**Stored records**
*** Begin section ***
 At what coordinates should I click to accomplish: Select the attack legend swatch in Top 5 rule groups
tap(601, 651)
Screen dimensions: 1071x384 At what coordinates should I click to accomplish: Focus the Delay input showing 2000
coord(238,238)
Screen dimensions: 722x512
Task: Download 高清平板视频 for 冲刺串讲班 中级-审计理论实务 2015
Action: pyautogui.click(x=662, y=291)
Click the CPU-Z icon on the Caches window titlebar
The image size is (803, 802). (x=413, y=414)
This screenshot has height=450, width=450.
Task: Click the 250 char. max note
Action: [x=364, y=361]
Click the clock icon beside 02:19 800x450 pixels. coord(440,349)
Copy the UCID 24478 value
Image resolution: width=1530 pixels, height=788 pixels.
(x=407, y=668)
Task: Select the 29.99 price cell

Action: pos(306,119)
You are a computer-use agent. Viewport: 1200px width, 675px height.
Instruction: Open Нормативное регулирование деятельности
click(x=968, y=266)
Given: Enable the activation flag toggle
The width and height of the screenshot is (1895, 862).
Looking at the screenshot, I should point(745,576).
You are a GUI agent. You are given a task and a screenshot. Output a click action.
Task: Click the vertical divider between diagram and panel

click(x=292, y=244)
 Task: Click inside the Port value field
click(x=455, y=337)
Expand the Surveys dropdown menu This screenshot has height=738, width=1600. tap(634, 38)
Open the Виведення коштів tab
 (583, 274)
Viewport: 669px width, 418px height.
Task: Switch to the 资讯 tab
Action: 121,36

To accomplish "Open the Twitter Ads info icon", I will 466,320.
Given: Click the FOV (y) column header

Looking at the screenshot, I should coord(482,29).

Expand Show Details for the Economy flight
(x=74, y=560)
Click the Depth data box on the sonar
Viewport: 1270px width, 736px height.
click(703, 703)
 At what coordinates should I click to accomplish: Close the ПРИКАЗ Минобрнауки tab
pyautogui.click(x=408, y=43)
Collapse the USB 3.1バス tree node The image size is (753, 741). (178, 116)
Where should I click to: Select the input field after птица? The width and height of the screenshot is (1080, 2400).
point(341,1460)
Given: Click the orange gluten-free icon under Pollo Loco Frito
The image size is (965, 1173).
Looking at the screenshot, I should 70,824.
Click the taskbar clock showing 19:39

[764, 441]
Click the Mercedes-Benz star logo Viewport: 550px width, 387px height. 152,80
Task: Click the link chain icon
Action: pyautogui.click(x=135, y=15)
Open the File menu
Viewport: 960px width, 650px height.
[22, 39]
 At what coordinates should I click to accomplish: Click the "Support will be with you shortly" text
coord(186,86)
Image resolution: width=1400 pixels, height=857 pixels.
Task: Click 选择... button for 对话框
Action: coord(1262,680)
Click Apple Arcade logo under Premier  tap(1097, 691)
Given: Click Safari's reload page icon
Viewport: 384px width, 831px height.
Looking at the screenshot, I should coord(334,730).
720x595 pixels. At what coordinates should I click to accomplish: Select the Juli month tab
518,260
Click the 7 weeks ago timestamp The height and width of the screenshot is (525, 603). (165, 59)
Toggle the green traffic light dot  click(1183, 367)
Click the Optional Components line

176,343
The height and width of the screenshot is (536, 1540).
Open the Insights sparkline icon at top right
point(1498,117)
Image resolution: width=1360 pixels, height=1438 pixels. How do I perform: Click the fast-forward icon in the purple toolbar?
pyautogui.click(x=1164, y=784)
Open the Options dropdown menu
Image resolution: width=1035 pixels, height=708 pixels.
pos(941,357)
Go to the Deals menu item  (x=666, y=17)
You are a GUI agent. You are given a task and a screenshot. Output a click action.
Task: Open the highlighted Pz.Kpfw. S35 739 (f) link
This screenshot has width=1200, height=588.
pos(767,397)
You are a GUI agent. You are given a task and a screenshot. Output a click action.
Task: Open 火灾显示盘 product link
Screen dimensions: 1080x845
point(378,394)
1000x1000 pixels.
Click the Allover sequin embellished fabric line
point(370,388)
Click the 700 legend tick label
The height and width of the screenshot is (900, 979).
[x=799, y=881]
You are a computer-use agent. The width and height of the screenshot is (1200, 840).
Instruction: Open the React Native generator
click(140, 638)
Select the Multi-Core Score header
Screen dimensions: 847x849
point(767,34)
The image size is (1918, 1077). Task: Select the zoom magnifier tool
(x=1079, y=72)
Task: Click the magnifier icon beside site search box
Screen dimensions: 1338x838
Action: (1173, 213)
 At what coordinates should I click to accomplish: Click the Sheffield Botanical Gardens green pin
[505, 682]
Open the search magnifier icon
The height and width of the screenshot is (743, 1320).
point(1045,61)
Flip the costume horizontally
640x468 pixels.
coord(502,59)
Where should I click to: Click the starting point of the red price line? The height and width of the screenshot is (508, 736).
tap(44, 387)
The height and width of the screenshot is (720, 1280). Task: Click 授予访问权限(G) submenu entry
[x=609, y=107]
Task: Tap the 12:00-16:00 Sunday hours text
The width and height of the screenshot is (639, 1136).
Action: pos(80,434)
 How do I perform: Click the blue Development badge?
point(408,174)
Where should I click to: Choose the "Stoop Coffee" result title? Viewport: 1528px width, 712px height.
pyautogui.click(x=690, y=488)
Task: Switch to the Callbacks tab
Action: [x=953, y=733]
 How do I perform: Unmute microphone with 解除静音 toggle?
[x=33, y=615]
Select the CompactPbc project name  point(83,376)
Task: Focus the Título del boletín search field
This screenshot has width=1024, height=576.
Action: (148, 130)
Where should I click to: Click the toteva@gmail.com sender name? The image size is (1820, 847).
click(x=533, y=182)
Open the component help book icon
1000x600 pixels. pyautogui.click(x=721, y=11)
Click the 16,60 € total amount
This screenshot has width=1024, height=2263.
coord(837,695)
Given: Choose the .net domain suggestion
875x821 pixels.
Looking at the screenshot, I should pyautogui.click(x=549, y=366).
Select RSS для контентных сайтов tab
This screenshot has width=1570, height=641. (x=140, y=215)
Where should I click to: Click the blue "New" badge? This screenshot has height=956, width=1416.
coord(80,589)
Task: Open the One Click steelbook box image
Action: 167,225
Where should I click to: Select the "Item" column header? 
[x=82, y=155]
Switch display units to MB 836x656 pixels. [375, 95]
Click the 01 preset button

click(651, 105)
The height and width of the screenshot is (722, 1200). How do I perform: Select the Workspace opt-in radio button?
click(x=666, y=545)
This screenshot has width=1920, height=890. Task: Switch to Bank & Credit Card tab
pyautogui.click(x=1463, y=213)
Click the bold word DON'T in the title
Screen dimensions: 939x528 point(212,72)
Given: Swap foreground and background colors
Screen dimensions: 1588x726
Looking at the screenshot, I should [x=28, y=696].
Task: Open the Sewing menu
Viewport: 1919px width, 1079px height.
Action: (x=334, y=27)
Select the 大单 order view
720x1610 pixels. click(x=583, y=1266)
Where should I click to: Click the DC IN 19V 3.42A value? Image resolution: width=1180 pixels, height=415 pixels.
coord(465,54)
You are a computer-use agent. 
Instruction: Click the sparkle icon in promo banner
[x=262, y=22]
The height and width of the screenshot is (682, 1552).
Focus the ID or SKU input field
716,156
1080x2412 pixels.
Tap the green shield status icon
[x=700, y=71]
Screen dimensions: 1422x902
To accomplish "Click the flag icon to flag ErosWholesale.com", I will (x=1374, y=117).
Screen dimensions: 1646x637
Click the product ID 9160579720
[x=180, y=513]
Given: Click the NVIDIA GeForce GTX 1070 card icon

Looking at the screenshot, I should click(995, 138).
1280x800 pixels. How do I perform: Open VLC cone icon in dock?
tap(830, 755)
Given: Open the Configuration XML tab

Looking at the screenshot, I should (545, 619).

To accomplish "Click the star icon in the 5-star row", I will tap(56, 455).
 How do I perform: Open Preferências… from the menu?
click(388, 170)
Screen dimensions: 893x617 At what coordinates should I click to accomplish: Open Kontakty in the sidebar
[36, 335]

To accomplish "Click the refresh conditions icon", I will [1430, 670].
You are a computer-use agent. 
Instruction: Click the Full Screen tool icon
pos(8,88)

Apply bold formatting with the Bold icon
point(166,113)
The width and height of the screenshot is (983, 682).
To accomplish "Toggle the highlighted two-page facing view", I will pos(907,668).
*** End section ***
**Activity**
Above are the records. Copy the lines beginning at the one that has "Given: Click the FOV (y) column header" and ending with the one that has "Collapse the USB", unchanged.

**Output of the exercise**
Given: Click the FOV (y) column header

Looking at the screenshot, I should coord(482,29).

Expand Show Details for the Economy flight
(x=74, y=560)
Click the Depth data box on the sonar
Viewport: 1270px width, 736px height.
click(703, 703)
 At what coordinates should I click to accomplish: Close the ПРИКАЗ Минобрнауки tab
pyautogui.click(x=408, y=43)
Collapse the USB 3.1バス tree node The image size is (753, 741). (178, 116)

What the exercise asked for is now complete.